Es steht schlecht um SEGA. Gab es vor einigen Monaten noch Gerüchte, die Dreamcast 2 wäre in der Entwicklung, muss sich das Unternehmen nun Sorgen machen, bald nicht komplett den Bankrott anmelden zu müssen.
Das große Unternehmen lässt nun zumindest Gerüchte wärmer werden, dass sie ihre europäischen Pforten schon bald schließen könnten. Viel mehr glühen diese Gerüchte bereits.

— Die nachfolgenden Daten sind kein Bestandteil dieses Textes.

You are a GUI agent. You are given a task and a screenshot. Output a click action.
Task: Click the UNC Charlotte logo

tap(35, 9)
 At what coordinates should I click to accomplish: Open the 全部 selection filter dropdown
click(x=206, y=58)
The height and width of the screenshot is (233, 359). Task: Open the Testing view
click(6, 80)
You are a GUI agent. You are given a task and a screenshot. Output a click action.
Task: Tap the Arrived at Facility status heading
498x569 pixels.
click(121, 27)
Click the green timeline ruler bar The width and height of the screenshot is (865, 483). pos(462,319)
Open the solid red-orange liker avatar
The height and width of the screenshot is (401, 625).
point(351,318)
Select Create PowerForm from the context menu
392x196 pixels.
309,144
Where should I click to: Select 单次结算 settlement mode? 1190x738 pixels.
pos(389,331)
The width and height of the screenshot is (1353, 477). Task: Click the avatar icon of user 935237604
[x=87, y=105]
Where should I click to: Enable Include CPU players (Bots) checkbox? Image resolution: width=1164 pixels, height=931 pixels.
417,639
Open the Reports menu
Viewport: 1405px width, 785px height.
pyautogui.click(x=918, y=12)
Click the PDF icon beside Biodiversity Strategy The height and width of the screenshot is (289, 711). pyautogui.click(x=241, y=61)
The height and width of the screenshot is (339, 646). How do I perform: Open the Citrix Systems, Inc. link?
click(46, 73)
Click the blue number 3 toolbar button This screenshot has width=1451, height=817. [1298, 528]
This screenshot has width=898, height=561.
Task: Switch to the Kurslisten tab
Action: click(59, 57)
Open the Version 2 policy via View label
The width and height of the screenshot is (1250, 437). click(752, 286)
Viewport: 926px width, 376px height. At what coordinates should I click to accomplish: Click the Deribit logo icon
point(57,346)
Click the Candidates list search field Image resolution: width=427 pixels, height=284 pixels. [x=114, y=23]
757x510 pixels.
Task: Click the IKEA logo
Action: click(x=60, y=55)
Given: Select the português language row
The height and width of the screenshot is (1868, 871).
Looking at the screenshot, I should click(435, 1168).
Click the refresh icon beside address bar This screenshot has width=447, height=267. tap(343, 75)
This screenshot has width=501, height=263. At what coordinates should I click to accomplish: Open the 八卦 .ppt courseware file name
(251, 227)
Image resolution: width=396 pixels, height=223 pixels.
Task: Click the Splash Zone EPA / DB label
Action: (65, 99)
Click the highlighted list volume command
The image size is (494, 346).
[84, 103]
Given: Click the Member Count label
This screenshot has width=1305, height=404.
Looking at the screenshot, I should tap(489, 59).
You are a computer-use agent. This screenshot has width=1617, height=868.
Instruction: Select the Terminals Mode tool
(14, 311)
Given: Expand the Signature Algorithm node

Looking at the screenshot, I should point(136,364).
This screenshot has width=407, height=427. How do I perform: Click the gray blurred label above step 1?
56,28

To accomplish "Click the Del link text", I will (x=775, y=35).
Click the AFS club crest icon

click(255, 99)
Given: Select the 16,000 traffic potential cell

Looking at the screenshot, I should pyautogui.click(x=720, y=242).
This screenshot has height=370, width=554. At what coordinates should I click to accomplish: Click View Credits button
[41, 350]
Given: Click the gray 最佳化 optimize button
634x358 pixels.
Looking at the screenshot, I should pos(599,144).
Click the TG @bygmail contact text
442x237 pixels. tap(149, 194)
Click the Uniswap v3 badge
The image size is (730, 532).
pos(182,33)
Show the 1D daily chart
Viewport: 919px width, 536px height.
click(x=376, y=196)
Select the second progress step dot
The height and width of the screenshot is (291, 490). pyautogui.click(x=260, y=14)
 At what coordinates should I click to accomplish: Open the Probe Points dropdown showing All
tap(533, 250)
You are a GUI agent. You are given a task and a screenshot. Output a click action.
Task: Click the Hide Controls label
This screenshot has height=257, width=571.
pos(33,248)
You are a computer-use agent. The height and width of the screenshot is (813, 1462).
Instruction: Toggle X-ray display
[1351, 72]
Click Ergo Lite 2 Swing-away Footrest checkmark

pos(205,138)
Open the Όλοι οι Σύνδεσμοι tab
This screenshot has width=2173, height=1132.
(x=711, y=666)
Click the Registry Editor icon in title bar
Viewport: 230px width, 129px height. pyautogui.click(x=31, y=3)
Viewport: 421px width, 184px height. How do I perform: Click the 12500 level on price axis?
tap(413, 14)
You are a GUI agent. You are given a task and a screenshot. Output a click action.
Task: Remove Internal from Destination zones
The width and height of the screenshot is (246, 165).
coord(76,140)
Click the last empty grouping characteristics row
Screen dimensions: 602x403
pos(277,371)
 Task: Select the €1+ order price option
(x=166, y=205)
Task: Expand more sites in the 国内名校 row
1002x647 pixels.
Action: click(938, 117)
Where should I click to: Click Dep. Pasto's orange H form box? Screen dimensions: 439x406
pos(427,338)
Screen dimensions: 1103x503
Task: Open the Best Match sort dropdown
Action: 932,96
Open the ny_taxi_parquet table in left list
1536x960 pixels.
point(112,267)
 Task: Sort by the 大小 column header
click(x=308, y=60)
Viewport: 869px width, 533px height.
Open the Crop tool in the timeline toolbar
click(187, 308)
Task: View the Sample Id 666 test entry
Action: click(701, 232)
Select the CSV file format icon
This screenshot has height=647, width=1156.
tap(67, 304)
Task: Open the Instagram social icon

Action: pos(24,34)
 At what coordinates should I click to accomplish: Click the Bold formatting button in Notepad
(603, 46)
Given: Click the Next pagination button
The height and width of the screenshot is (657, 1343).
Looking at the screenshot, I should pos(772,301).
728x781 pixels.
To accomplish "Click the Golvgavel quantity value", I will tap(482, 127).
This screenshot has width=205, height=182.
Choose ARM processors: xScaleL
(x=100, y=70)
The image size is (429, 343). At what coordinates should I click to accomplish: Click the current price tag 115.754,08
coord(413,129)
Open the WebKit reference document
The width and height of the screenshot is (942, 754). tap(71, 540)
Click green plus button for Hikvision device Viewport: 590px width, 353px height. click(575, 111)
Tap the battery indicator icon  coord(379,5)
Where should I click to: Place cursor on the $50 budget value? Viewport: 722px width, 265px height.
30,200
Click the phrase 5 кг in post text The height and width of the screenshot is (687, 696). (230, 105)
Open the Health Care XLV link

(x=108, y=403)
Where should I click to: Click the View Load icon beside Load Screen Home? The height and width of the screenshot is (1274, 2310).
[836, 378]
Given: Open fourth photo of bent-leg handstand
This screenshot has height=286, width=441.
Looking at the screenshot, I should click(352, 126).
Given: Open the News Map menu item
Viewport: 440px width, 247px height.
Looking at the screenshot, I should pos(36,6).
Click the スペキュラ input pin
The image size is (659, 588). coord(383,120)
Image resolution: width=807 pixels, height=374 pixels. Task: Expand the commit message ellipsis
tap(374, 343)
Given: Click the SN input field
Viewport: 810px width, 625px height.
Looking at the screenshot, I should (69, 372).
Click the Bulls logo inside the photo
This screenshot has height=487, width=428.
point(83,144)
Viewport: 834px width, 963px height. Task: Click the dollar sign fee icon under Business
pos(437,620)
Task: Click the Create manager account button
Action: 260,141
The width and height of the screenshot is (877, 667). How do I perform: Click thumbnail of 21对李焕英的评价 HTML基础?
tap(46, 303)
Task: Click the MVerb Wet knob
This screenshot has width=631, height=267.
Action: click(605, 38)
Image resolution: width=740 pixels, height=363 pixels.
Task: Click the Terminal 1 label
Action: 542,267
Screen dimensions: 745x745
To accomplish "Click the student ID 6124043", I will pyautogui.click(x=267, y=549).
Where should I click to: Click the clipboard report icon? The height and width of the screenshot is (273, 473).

– SEGA Europe sucht sich Partner, die ihre Spiele fortan in Europa veröffentlichen werden
– Die hälfte des Sales Team in West London wurde entlassen
– SEGA hat sich mit anderen Publishern getroffen, die ihre Projekte in Europa übernehmen könnten
– Es laufen Gespräche mit dem Unternehmen Centresoft
– SEGA sucht nach neuen Partnern für Herstellung und Vertrieb
– Der verbliebene Teil der London Verwaltung wird sich um Geschäftsangelegenheiten und Lizensierung kümmern
– Retail-Titel verkaufen sich nicht wirklich gut in Europa
– Die Mario und Sonic Games kosteten sie ein vermögen aufgrund der Mario Lizenz von Nintendo
Es liegt sehr nahe, dass die europäische Niederlassung bald die Tore für immer schließen wird. Für alle SEGA Titel, die weiterhin erscheinen werden, würde dies für Europa ein großes Problem darstellen. Denn für jedes Spiel müsste sich ein Publisher finden, der sich dem Titel annimmt. Und je nach Kosten und Laune, kann dies bedeuten, viele Titel werden überhaupt nicht mehr in Europa erscheinen. Das jeder Titel eines Unternehmens ohne europäische Niederlassung ein Lotteriespiel ist, beweist Atlus. Auch Atlus hat keinen Sitz in Europa, und somit erscheinen nur knapp 50% ihrer Titel in unseren Regionen. Bei der aktuellen Spieleflaute wäre das ein weiterer, großer Verlust für Europa.